■ Exercise aim
Leave out the pictures and copy each record below exactly.

■ Available data

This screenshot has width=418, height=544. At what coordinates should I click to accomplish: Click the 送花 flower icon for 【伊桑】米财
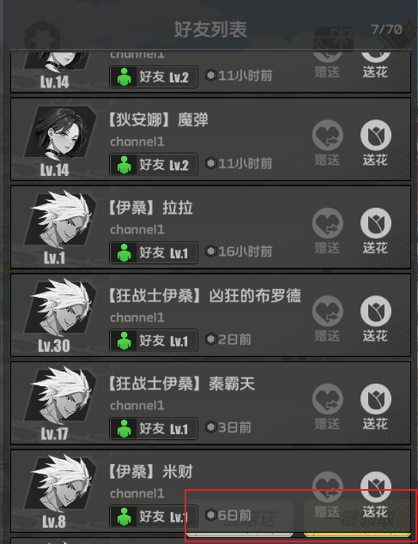click(376, 487)
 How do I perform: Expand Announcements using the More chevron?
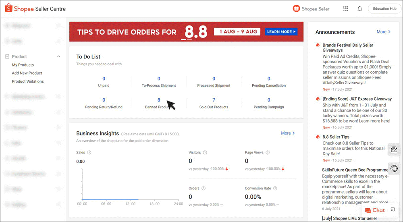[x=384, y=32]
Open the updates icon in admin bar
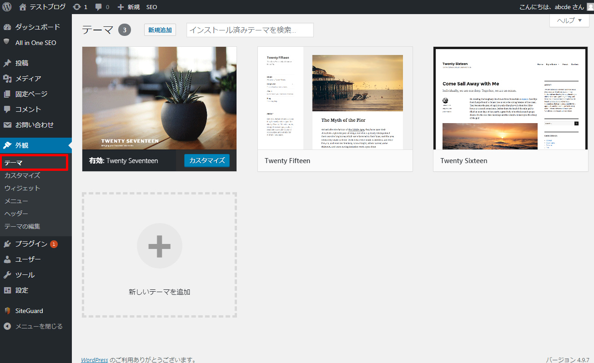The image size is (594, 363). [x=77, y=7]
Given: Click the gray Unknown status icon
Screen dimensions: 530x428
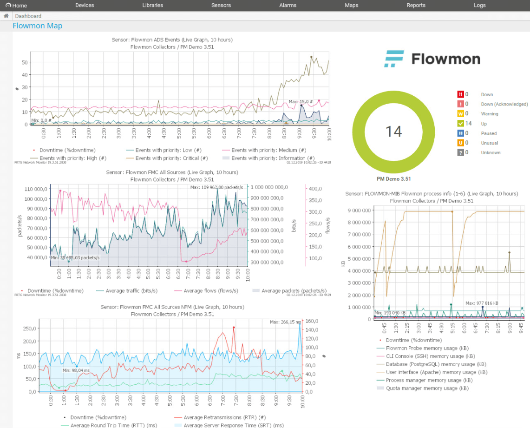Looking at the screenshot, I should [x=460, y=152].
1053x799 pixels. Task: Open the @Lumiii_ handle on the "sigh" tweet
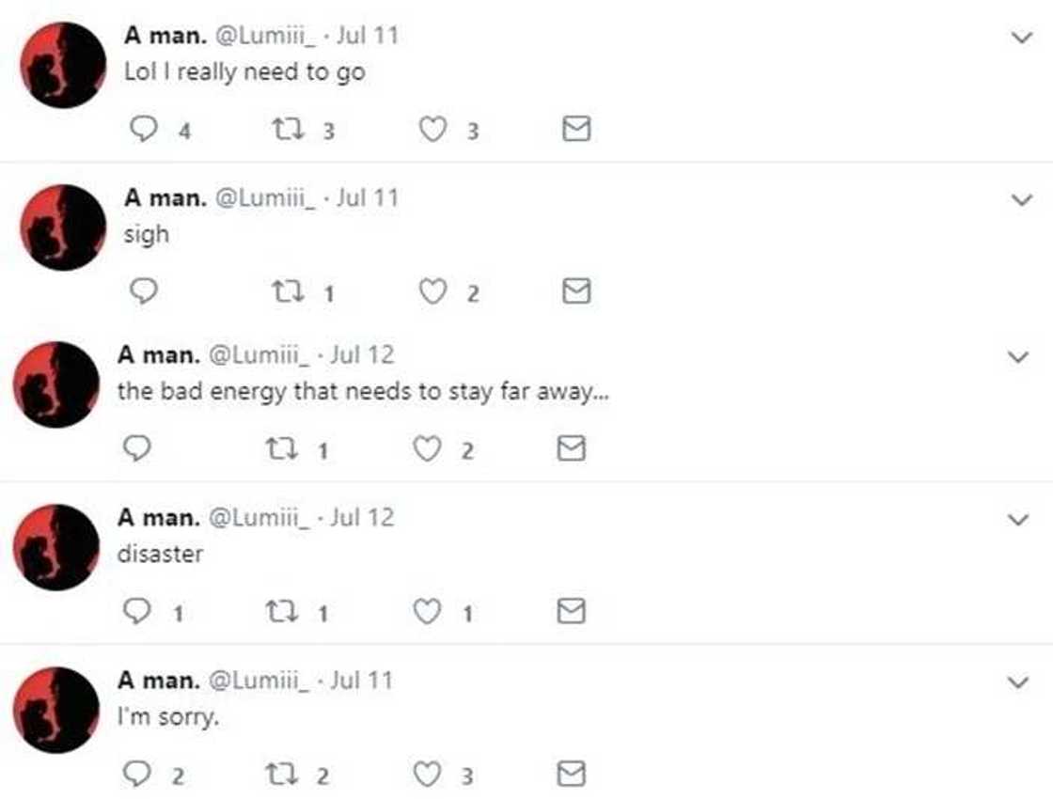(x=267, y=198)
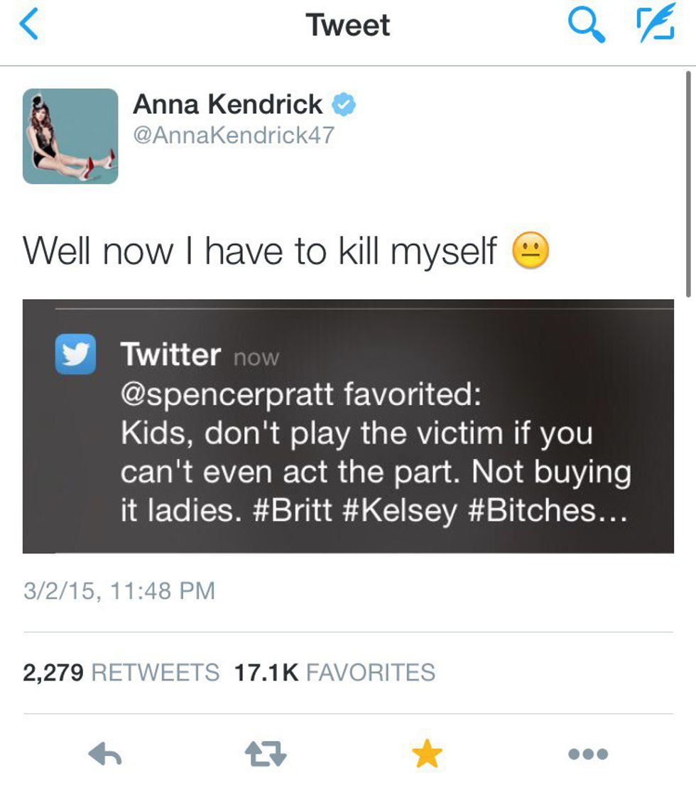This screenshot has height=790, width=696.
Task: Tap the Twitter bird icon in image
Action: [75, 354]
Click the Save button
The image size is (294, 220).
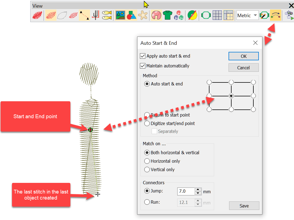[244, 206]

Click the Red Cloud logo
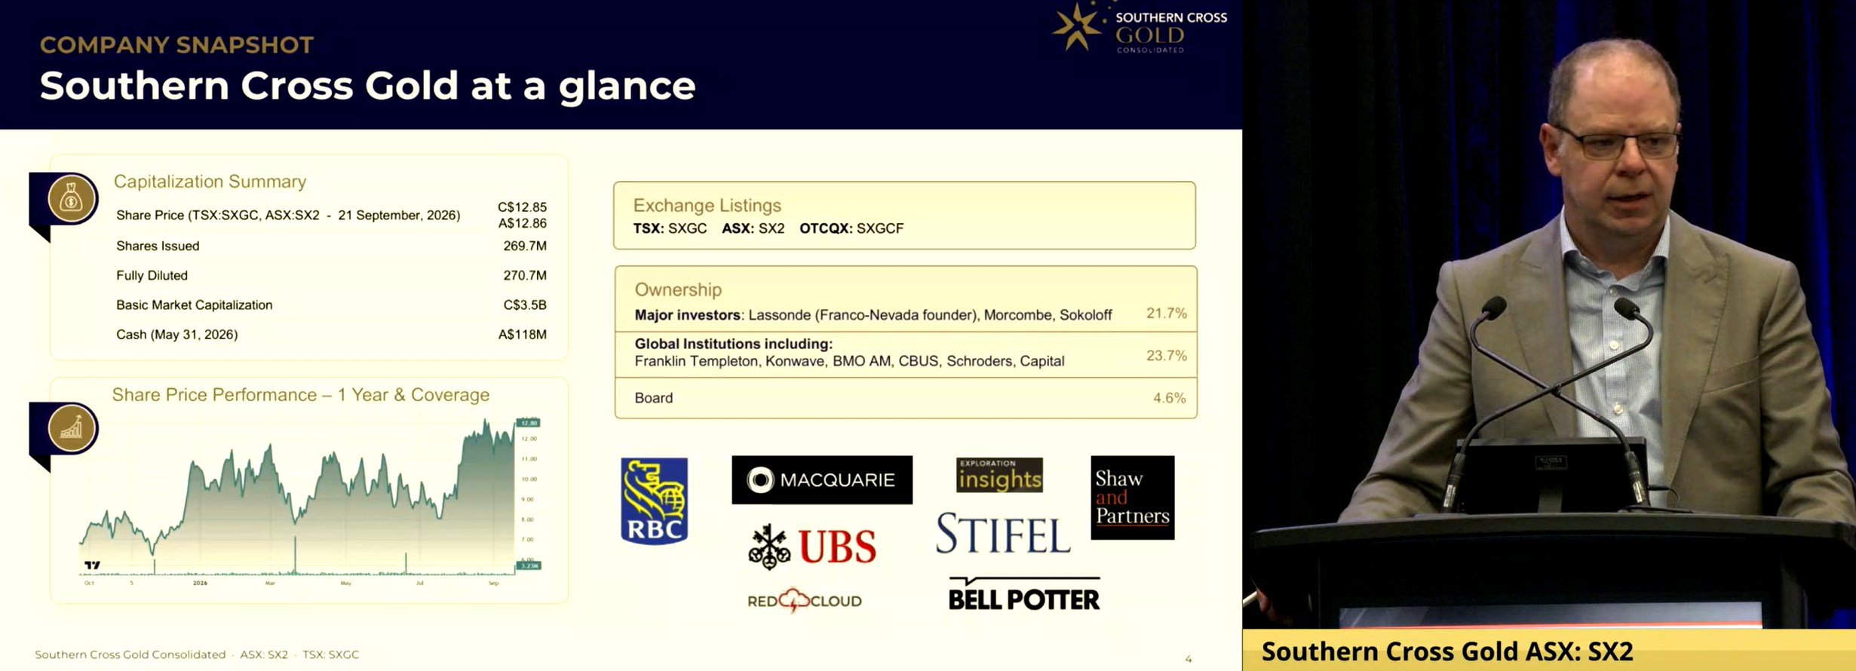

■ Your solution
This screenshot has width=418, height=544. At what coordinates should I click to accomplish: Click the 送花 flower icon for 【伊桑】米财
click(376, 487)
 How do I perform: Expand Announcements using the More chevron?
[x=384, y=32]
Open the updates icon in admin bar
The image size is (594, 363). [x=77, y=7]
Given: Click the gray Unknown status icon
Screen dimensions: 530x428
Looking at the screenshot, I should [x=460, y=152].
1053x799 pixels. Task: Open the @Lumiii_ handle on the "sigh" tweet
(x=267, y=198)
This screenshot has height=790, width=696.
Task: Tap the Twitter bird icon in image
Action: [75, 354]
Click the Save button
The image size is (294, 220).
[244, 206]

Click the Red Cloud logo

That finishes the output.